Quelques jours plus tôt, lors du premier débat présidentiel, Hillary Clinton avait évoqué d’autres documents démontrant que Donald Trump n’avait également payé aucun impôt au début des années 1980.

« Cela prouve que je suis intelligent », avait-il interjeté, un raisonnement qu’il avait répété après les révélations du Times et qui avait semblé satisfaire ses partisans.

Mais le nouveau dossier du quotidien new-yorkais pourrait éclipser, du moins pour quelques jours, une histoire sur laquelle Donald Trump comptait pour relancer une campagne en difficulté. D’ici le premier débat présidentiel, prévu mardi soir à Cleveland, les médias parleront probablement davantage des impôts du président que de sa nomination de la juge Amy Coney Barrett à la Cour suprême.

Le clan Biden réagit

Chose certaine, l’équipe de campagne de Joe Biden n’a pas tardé à exploiter les révélations du New York Times, mettant en vente sur son site des macarons sur lesquels on peut lire « Je paie plus d’impôt sur le revenu que Donald Trump ».

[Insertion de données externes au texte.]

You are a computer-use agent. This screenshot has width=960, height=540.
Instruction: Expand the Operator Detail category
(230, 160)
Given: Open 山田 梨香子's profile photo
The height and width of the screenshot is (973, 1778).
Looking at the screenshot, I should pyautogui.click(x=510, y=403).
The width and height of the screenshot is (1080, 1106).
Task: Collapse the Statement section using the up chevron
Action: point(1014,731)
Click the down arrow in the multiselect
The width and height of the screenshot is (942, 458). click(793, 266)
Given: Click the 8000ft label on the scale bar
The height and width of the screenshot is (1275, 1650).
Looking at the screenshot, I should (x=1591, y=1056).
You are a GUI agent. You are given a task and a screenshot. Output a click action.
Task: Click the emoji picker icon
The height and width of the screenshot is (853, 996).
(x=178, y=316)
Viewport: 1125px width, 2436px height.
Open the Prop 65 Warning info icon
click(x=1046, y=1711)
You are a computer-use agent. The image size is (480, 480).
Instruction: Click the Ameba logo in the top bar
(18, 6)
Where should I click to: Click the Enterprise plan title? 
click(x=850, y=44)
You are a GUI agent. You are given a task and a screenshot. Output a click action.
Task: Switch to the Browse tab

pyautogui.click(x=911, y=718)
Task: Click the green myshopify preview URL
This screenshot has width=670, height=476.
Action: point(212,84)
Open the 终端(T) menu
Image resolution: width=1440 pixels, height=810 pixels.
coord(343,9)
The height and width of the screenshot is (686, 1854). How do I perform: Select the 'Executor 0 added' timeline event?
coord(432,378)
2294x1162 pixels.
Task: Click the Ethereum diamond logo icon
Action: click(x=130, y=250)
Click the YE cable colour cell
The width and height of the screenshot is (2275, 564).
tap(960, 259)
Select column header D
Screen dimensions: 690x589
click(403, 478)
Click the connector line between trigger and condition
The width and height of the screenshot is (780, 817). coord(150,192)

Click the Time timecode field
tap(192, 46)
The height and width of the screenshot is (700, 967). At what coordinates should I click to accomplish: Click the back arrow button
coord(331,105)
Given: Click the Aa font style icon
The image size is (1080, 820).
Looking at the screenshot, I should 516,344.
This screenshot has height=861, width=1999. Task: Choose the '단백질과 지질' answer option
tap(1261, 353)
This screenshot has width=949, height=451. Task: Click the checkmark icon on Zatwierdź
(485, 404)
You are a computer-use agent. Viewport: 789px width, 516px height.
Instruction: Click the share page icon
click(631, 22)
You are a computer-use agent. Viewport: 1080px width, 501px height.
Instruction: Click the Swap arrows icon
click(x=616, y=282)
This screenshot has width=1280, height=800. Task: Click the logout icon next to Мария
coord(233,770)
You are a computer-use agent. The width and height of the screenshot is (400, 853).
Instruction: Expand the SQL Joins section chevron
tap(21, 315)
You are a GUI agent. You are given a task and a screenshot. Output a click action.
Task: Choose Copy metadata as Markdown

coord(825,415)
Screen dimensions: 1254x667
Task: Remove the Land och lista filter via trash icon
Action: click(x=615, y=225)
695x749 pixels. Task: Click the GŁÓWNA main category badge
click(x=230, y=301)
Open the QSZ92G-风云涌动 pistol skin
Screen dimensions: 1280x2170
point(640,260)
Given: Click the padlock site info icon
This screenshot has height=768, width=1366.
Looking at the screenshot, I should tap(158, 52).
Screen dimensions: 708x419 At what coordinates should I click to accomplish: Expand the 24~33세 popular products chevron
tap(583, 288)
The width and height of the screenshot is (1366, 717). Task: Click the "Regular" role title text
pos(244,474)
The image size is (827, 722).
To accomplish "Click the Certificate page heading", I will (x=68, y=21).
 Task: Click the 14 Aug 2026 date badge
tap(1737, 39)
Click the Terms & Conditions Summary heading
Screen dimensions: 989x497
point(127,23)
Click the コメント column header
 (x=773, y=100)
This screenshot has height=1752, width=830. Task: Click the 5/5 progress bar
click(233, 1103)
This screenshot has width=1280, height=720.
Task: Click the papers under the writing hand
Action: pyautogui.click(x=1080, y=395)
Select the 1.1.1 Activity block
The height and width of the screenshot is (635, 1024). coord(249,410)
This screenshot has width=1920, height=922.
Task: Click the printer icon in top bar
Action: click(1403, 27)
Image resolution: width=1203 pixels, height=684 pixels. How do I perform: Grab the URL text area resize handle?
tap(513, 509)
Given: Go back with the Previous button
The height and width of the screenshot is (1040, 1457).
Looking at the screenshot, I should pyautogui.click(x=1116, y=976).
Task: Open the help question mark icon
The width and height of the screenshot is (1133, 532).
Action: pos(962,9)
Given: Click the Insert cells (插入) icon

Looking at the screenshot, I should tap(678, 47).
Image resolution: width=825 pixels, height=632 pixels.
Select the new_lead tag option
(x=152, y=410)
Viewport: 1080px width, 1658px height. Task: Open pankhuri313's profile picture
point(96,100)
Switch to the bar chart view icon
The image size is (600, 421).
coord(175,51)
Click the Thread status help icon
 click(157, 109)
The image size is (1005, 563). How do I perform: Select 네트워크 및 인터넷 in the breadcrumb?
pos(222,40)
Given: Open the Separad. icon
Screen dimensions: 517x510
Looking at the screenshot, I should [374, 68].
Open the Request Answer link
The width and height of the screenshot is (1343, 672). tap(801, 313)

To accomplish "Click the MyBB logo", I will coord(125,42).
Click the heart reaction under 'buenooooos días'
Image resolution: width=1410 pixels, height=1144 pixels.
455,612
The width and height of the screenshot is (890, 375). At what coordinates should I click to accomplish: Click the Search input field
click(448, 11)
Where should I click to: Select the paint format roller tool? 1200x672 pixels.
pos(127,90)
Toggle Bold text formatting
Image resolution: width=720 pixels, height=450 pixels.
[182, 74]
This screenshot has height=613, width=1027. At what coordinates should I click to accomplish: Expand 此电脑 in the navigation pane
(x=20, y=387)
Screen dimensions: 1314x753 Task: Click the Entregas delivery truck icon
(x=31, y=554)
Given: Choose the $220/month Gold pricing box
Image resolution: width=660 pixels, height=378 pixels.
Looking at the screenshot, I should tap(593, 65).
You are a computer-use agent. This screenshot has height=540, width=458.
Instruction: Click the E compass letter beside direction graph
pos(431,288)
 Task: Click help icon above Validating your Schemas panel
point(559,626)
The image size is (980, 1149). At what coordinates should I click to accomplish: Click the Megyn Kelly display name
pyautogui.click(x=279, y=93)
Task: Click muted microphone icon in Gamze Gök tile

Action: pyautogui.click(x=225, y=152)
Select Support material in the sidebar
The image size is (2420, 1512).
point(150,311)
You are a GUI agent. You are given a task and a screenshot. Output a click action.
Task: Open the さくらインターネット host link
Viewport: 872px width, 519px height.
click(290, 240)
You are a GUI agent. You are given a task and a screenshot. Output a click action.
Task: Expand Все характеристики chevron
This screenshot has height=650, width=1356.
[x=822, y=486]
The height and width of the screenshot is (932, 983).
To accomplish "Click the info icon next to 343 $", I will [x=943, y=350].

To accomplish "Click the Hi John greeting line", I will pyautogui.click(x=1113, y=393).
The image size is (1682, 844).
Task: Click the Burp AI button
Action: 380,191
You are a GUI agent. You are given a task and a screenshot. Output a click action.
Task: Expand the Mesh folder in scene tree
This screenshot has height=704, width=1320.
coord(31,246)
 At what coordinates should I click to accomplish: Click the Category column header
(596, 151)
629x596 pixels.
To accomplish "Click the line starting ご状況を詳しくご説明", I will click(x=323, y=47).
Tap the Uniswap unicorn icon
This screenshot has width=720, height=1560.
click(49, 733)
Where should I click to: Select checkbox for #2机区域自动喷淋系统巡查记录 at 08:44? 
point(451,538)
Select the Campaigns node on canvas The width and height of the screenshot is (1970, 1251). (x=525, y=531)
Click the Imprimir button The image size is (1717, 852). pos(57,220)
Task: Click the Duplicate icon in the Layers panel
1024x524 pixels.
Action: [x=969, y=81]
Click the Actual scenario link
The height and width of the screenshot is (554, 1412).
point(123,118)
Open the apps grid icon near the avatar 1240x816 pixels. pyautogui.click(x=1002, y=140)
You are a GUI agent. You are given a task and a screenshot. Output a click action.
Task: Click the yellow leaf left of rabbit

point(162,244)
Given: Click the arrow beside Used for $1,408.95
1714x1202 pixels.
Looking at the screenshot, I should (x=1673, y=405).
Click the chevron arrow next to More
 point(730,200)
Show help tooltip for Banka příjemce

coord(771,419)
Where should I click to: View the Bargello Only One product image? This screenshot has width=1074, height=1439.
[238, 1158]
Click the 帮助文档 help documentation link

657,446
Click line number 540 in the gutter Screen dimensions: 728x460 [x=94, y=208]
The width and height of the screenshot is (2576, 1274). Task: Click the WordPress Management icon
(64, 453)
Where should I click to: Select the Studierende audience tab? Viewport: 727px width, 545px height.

De leur côté, les alliés et partisans du candidat démocrate à la présidence ont rappelé sur les réseaux sociaux que lui et sa femme avaient versé 3,7 millions de dollars au fisc américain en 2017.

Le dossier du New York Times contient de nombreux détails inédits. On y apprend notamment que Donald Trump a établi à au moins 434,9 millions ses revenus en 2018 dans une déclaration publique, alors que ses données fiscales font plutôt état de pertes s’élevant à 47,4 millions.

On y découvre aussi la raison pour laquelle les impôts de Donald Trump font l’objet d’un audit. Le président a réclamé un remboursement d’impôts suspect de 72,9 millions qui lui vaudra une amende de 100 millions si l’IRS conclut qu’il a tenté de tromper le fisc.

On y apprend en outre que la Trump Oganization a inclus parmi ses déductions d’impôts un montant de 700 000 $ versé à Ivanka Trump pour des « frais de consultation » et que Donald Trump a déduit uns somme de 70 000 $ pour l’entretien de sa coiffure.

Le New York Times indique que d’autres articles sur les impôts de Donald Trump suivront au cours des prochaines semaines. Pour le moment, le journal est incapable d’établir le montant exact de la fortune du président ou de révéler l’existence de liens avec la Russie qui n’étaient pas déjà connus.

Les révélations du Times devraient notamment intéresser le procureur de Manhattan Cyrus Vance, qui se bat pour obtenir les déclarations d’impôts du président sur plusieurs années. Son enquête pourrait s’étendre à des faits de fraude fiscale et de fraude bancaire liés à l’entreprise de la famille Trump.